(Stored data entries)
----

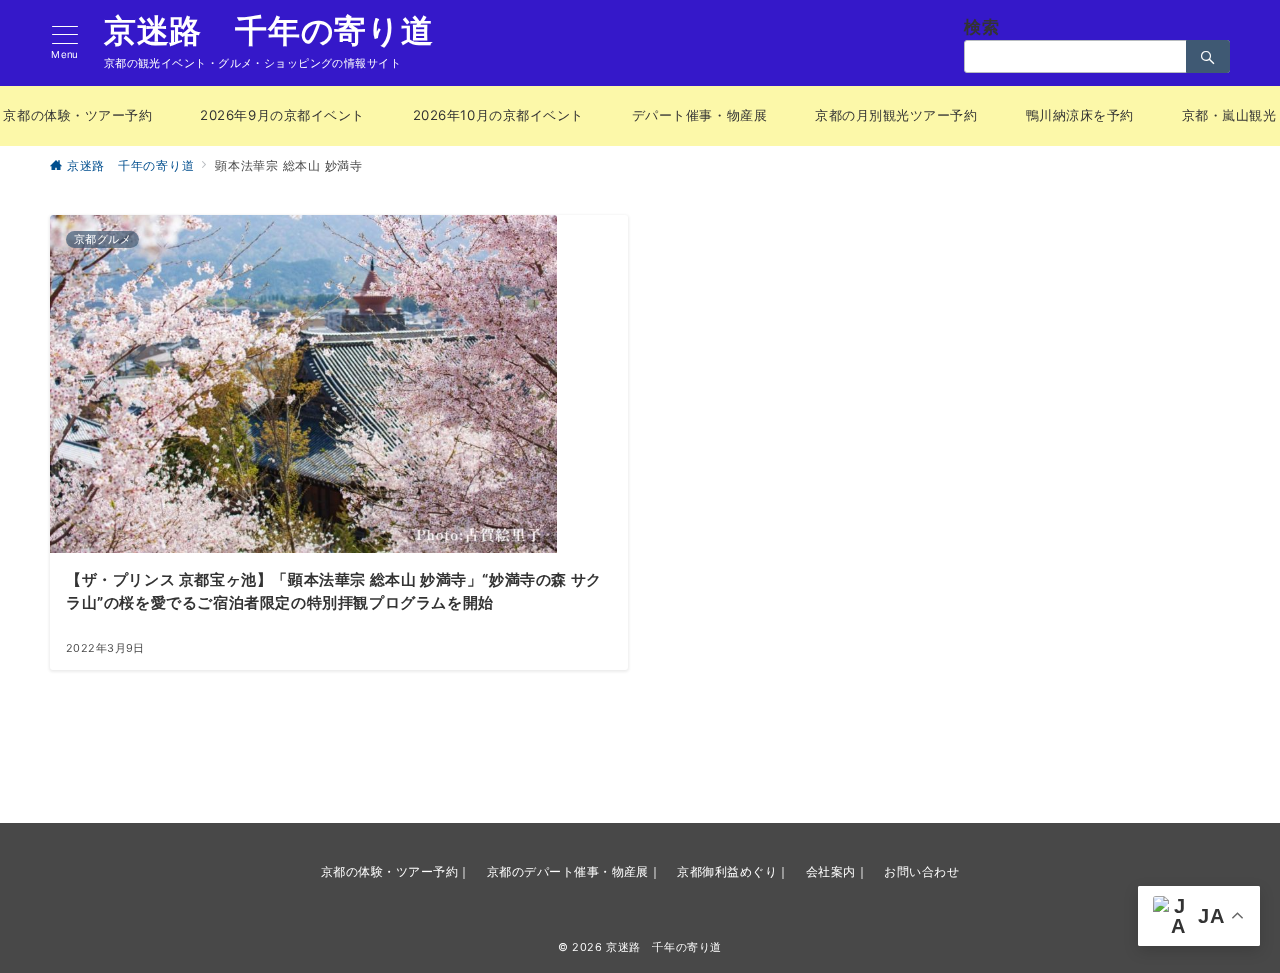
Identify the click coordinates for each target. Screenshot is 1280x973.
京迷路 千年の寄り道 (269, 31)
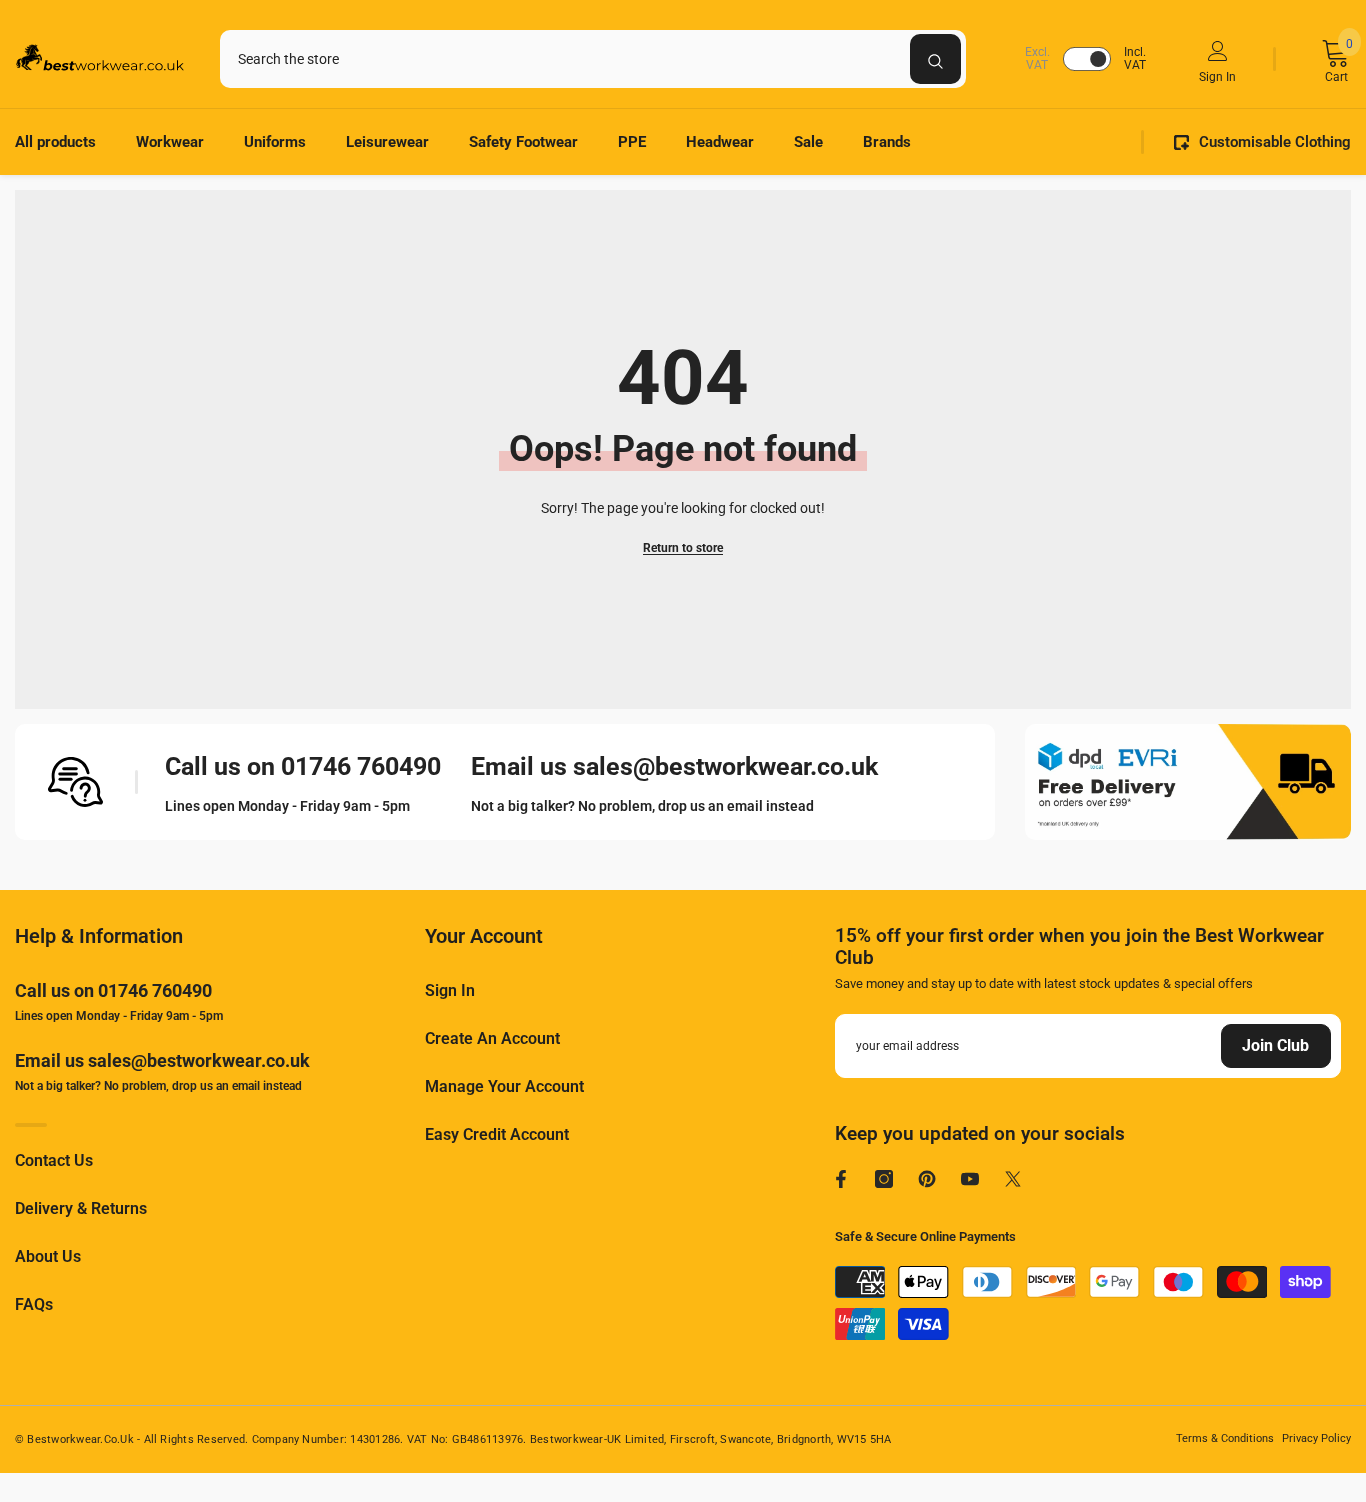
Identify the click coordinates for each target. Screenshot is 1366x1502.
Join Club (1275, 1045)
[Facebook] (841, 1179)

----

TASK OBJECTIVE - Check all the records above and select each line where the string "Screenshot" is found.

EXERCISE SOLUTION -
Identify the click coordinates for each target. Screenshot is 1280x973.
Identify the click coordinates for each target. Screenshot is 1366x1502.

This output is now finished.